# [Objective]
Could you give the lines as a JSON list of strings, one string per line and blank lines left out, starting at the line containing "This screenshot has height=507, width=360. Task: Pick the" and ending at the line containing "[x=126, y=314]"?

■ ■ ■ ■

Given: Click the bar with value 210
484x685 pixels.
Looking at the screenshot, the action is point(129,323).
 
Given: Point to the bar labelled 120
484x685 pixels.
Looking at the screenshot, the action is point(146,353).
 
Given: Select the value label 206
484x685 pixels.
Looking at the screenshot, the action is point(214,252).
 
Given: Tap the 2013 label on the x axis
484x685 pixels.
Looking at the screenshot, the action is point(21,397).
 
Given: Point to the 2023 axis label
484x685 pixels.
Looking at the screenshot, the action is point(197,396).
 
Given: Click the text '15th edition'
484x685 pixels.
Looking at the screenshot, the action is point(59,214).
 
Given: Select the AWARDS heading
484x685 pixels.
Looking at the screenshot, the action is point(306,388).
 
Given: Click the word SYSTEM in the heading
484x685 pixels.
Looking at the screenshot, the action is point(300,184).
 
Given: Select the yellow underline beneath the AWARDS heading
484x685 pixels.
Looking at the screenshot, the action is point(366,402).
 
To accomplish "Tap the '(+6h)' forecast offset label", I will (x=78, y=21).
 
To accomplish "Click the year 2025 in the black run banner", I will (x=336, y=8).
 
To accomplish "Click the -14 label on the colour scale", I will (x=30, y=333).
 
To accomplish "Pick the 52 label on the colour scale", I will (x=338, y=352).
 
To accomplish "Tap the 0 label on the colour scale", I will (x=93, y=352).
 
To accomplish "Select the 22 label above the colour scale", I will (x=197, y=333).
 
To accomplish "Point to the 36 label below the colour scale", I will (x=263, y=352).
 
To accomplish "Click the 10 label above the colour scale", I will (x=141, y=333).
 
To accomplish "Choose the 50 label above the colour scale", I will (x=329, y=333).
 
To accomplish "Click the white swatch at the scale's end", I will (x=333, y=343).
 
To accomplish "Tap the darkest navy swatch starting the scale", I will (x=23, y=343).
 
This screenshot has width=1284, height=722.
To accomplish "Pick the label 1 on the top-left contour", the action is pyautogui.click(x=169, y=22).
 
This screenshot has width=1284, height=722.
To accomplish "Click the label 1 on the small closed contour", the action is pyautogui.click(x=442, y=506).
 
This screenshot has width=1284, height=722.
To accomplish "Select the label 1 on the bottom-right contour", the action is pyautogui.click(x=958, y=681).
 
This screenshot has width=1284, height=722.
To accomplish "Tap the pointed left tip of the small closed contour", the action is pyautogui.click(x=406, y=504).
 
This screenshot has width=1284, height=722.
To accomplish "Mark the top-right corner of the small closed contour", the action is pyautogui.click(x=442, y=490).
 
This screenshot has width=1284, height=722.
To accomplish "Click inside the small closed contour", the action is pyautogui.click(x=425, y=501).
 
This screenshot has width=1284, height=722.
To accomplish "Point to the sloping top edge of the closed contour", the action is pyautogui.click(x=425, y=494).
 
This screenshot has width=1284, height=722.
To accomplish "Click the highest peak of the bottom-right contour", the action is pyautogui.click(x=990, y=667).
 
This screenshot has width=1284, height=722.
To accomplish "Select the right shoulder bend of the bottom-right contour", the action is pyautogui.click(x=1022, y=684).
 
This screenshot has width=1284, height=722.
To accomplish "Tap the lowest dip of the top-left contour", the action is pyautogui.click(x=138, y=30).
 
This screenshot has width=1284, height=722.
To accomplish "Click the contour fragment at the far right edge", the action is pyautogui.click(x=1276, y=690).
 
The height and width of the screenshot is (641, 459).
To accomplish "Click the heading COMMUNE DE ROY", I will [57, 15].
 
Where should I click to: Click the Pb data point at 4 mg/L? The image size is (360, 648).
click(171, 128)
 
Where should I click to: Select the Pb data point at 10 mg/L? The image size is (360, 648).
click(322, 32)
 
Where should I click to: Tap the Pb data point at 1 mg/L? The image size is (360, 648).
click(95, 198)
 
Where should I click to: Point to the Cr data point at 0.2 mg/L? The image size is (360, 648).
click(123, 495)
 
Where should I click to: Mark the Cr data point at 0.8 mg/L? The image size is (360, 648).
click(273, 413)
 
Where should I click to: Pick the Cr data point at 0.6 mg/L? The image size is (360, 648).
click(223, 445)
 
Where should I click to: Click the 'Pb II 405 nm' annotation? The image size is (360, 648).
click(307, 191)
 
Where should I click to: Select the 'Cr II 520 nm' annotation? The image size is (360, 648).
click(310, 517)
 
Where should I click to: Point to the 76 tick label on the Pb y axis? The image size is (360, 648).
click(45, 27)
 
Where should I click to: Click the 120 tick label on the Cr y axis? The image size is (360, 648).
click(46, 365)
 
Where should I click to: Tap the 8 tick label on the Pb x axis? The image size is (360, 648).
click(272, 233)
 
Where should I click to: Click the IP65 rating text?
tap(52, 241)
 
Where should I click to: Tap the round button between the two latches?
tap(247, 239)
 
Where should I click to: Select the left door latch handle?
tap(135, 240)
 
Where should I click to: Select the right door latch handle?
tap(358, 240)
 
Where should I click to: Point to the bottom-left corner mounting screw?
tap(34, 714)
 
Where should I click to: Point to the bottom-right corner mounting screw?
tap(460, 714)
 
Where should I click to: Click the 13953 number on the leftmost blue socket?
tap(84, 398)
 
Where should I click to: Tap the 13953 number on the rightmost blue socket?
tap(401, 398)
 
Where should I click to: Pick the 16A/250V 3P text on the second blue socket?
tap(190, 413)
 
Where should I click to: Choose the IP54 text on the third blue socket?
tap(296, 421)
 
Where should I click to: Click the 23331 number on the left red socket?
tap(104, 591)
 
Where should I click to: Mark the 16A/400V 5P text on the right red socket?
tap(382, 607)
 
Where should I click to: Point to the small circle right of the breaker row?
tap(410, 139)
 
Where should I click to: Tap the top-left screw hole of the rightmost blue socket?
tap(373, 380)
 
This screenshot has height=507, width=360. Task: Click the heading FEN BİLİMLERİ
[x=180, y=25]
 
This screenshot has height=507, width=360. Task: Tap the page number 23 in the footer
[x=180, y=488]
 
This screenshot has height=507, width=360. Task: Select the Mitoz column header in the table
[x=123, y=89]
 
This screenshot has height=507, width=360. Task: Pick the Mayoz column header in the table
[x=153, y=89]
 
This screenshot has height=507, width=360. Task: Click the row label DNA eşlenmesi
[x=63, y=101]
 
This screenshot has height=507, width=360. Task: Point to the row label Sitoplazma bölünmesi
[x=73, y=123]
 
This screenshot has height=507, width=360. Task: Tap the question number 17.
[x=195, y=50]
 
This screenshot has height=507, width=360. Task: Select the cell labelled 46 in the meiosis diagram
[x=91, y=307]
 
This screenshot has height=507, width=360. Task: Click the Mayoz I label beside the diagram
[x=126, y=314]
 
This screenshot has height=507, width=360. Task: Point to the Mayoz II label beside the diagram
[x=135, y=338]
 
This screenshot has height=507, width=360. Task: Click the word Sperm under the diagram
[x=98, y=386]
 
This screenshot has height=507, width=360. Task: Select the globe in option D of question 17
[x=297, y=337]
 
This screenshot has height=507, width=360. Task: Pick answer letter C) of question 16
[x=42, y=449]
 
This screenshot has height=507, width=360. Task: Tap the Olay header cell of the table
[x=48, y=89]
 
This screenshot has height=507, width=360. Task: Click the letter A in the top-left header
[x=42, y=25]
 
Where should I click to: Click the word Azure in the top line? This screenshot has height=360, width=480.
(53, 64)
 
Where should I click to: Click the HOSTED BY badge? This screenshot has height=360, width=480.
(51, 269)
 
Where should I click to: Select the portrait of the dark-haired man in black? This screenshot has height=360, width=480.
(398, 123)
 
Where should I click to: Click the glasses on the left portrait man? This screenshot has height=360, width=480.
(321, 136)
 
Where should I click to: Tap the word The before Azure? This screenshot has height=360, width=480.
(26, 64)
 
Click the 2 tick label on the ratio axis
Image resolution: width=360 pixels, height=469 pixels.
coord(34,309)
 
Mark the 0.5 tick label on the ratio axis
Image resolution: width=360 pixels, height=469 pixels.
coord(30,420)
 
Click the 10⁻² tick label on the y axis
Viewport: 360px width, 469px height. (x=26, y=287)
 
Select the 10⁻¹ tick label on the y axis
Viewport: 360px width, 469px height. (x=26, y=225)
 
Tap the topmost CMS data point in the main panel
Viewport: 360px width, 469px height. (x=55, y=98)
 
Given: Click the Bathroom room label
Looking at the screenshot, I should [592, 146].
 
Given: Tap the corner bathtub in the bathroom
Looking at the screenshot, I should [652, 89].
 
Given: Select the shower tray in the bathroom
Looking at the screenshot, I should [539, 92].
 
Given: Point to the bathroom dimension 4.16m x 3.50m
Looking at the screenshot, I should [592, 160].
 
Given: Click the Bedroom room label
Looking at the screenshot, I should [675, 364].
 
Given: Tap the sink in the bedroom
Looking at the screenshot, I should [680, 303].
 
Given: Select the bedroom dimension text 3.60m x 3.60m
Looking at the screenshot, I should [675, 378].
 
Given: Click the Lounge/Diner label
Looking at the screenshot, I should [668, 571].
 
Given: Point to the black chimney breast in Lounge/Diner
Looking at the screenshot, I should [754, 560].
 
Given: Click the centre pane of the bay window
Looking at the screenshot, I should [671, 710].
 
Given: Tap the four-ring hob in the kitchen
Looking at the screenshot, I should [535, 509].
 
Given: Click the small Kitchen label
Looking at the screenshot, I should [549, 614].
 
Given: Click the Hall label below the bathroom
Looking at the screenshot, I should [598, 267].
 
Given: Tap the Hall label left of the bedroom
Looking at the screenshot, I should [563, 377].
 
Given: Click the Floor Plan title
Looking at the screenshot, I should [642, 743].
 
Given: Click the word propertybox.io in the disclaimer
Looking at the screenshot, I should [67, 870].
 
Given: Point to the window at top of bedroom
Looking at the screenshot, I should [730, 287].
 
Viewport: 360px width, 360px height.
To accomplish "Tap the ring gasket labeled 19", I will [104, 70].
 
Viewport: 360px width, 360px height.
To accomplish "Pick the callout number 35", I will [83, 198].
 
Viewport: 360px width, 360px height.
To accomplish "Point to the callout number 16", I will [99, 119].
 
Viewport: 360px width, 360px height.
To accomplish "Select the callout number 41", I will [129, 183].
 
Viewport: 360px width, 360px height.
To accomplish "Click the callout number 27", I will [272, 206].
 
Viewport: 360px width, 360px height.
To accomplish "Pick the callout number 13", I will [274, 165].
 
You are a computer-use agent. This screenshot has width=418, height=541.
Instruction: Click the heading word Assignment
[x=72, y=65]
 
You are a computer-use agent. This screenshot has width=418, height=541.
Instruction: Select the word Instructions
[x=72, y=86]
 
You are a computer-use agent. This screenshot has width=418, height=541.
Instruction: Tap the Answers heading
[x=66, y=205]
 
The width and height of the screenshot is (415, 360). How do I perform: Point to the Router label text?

■ ■ ■ ■

# [Result]
[
  "This screenshot has height=507, width=360. Task: Pick the Mayoz column header in the table",
  "[x=153, y=89]",
  "This screenshot has height=507, width=360. Task: Click the row label DNA eşlenmesi",
  "[x=63, y=101]",
  "This screenshot has height=507, width=360. Task: Point to the row label Sitoplazma bölünmesi",
  "[x=73, y=123]",
  "This screenshot has height=507, width=360. Task: Tap the question number 17.",
  "[x=195, y=50]",
  "This screenshot has height=507, width=360. Task: Select the cell labelled 46 in the meiosis diagram",
  "[x=91, y=307]",
  "This screenshot has height=507, width=360. Task: Click the Mayoz I label beside the diagram",
  "[x=126, y=314]"
]